*** Opening DATASET EXTRACT ***

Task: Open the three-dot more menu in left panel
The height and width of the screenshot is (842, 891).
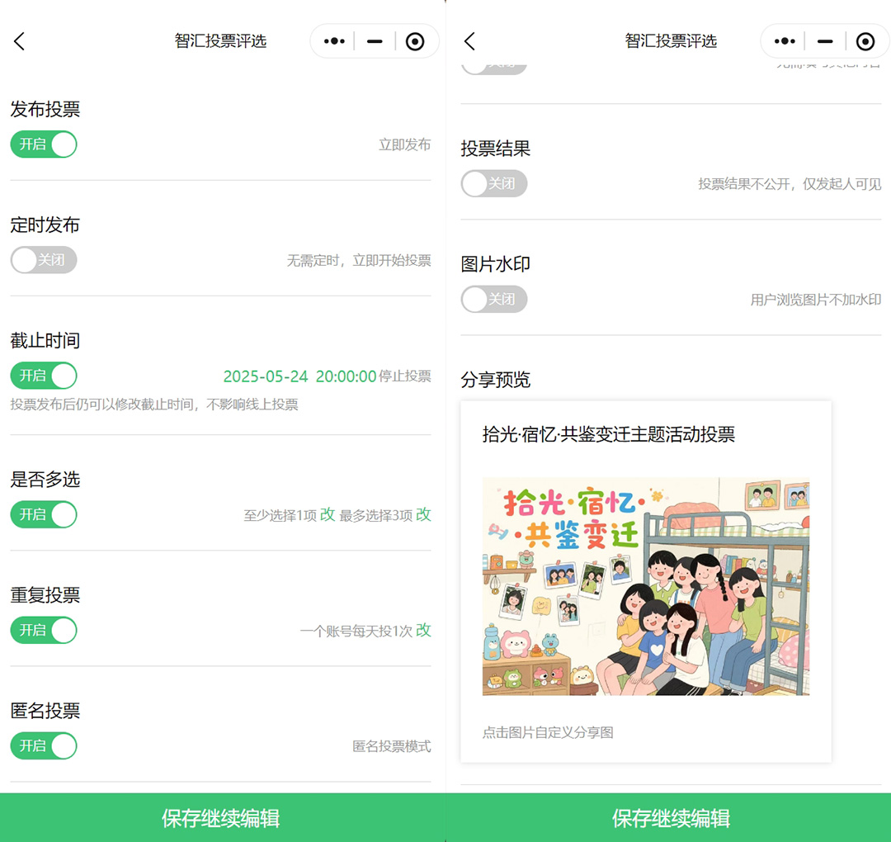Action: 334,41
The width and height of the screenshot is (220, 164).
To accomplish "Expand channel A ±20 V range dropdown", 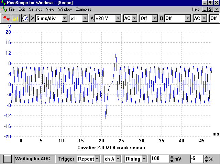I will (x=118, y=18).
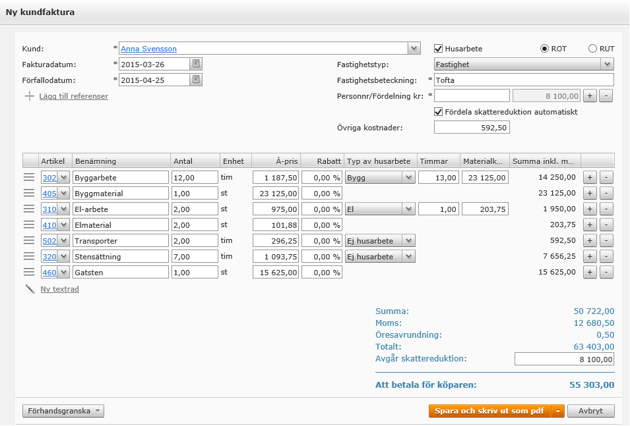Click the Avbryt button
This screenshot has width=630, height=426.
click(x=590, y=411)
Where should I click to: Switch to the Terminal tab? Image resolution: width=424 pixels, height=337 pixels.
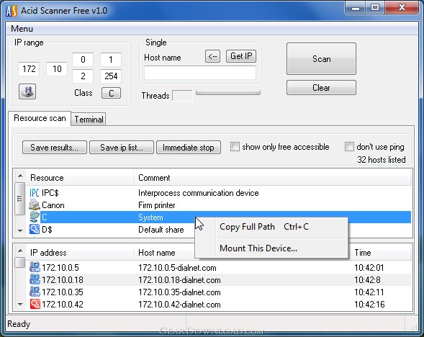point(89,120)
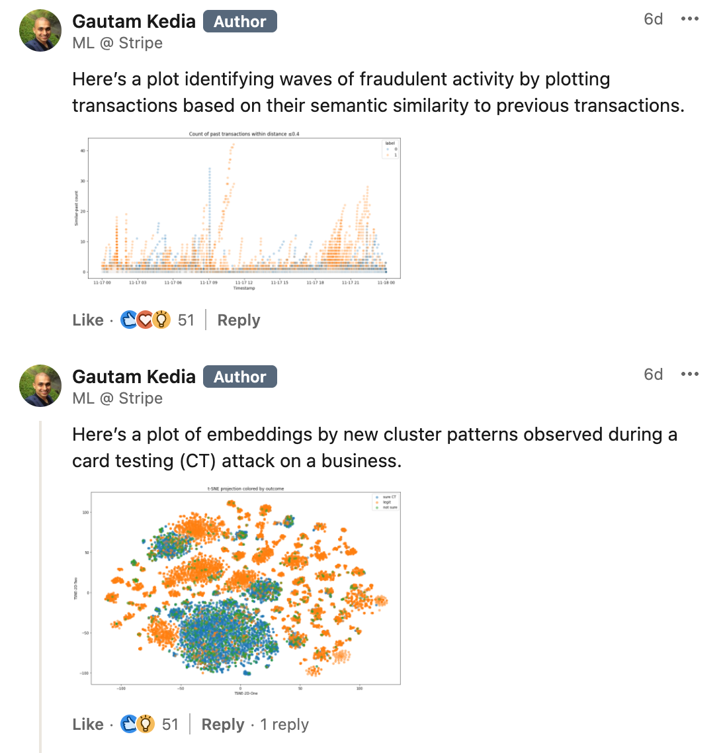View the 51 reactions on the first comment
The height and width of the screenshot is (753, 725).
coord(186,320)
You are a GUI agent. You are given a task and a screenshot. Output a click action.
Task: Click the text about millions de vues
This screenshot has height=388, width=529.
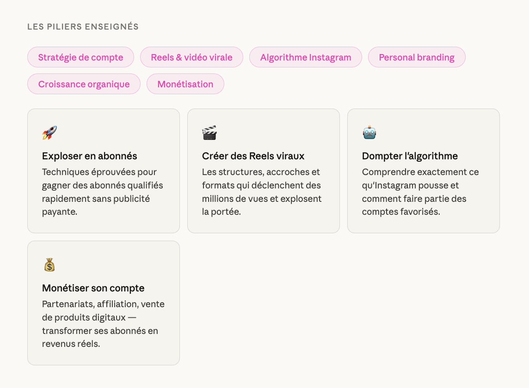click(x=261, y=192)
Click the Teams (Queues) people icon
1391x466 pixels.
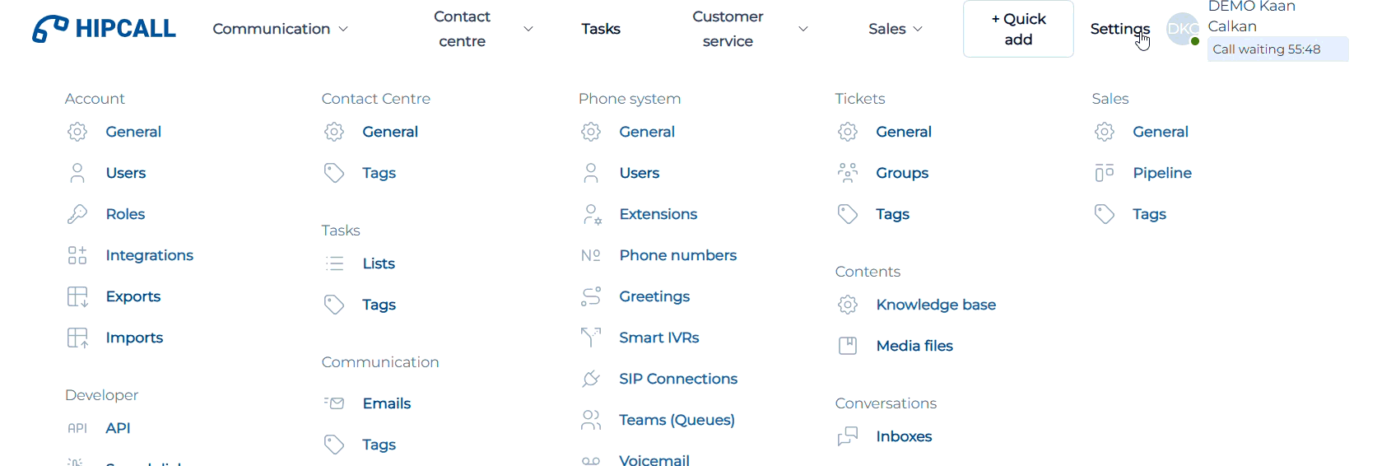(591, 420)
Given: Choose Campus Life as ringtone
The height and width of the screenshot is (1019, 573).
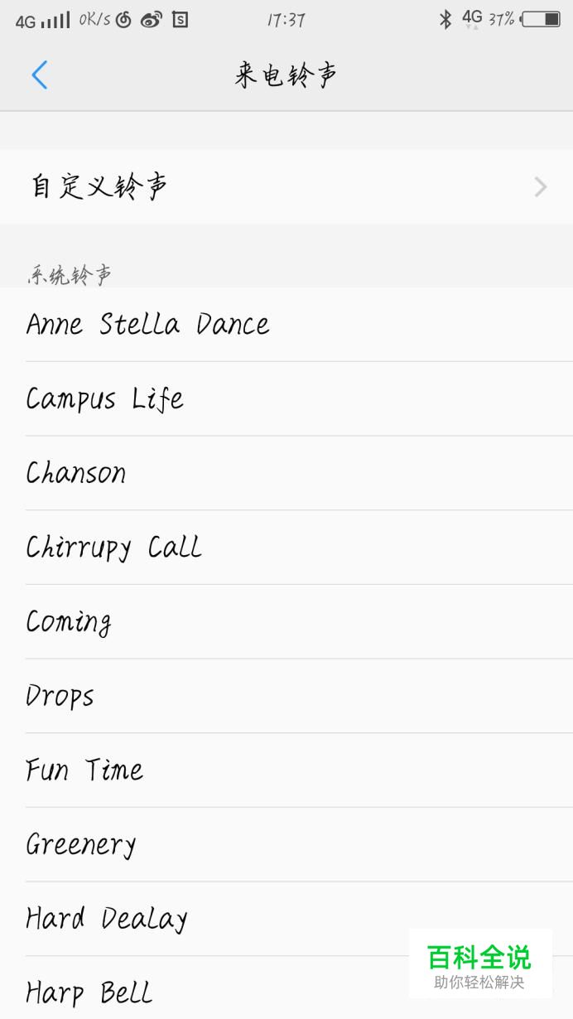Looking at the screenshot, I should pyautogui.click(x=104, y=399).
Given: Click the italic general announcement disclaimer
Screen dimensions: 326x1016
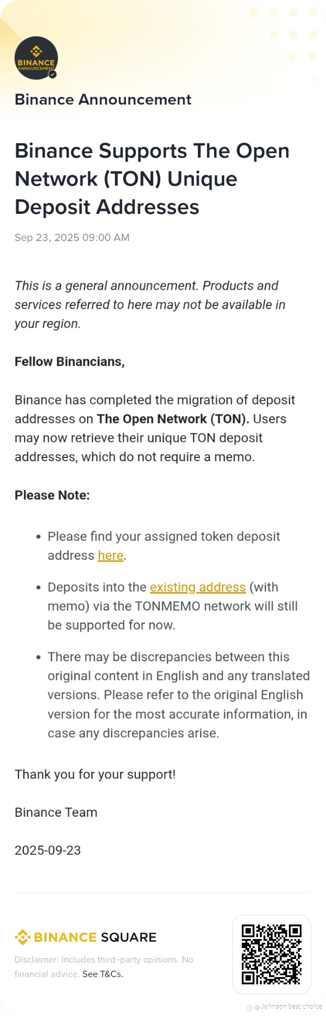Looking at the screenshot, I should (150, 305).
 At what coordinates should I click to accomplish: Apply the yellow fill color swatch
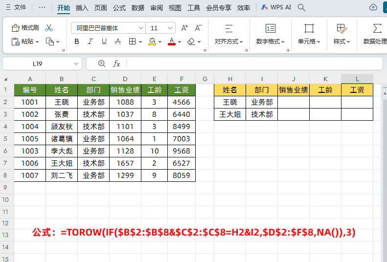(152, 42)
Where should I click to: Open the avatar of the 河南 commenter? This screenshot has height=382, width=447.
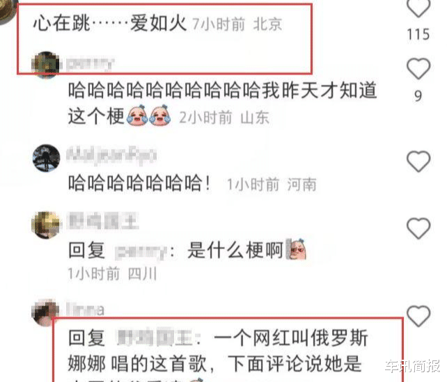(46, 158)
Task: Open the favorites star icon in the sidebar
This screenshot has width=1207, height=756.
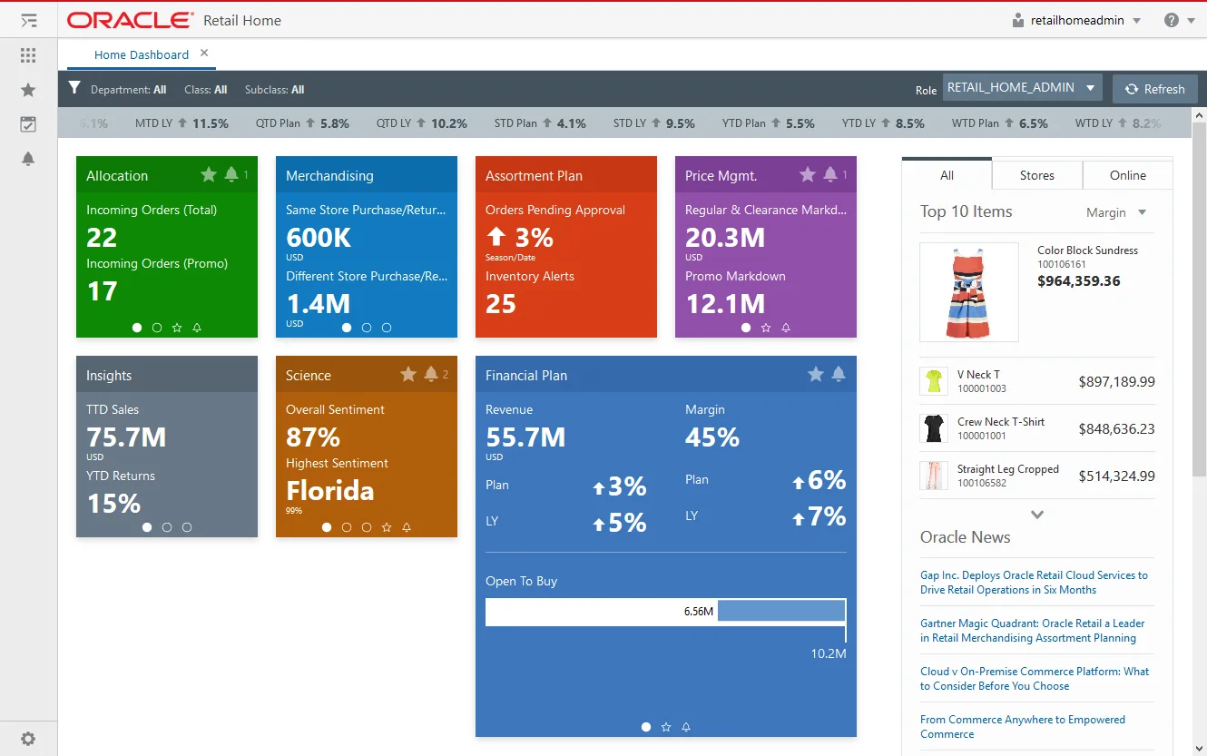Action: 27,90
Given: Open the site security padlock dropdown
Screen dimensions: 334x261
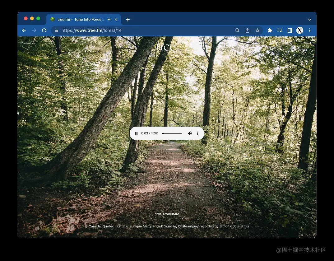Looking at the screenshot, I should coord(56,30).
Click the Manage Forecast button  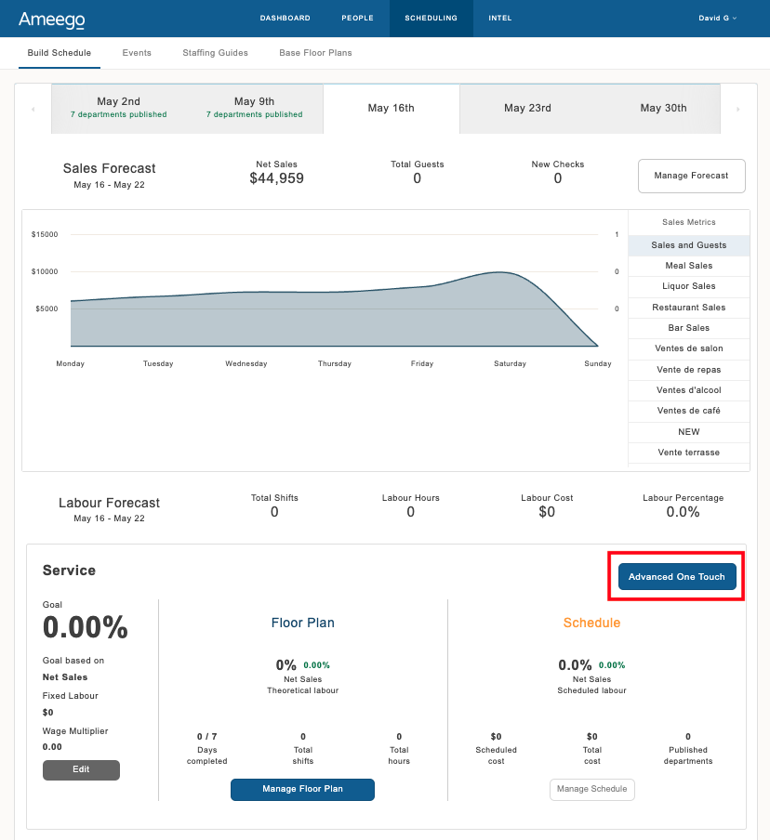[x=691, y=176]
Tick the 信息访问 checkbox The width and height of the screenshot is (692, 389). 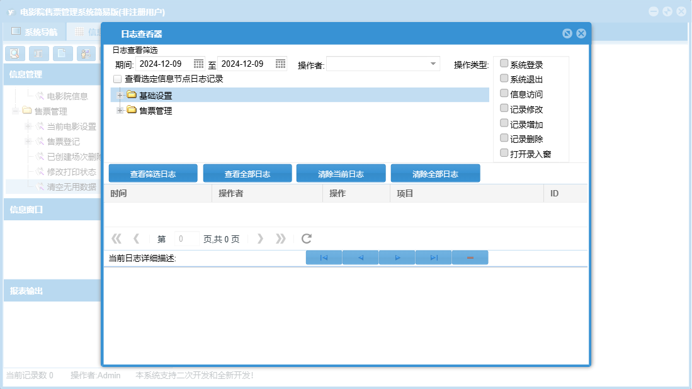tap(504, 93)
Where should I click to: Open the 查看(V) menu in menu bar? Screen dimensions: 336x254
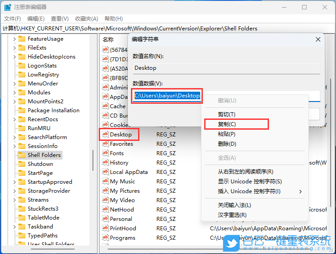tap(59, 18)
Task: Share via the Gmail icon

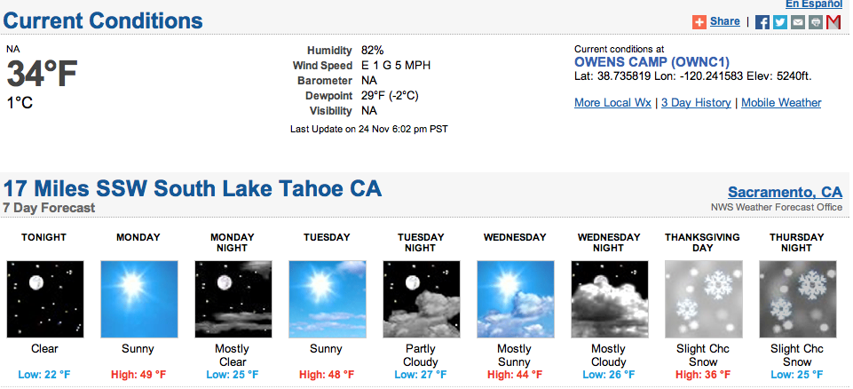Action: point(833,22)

*** Closing DATASET EXTRACT ***

▶ YOUR TASK
Starting at the line containing "You are a GUI" and stopping at the line containing "Given: Choose Campus Life as ringtone", output every line above exactly, both ends included, with pictures omitted.

▶ WRITTEN ANSWER
You are a GUI agent. You are given a task and a screenshot. Output a click action.
Task: Click the text about millions de vues
This screenshot has height=388, width=529.
click(x=261, y=192)
Click the Teams (Queues) people icon
1391x466 pixels.
(591, 420)
Given: Choose Campus Life as ringtone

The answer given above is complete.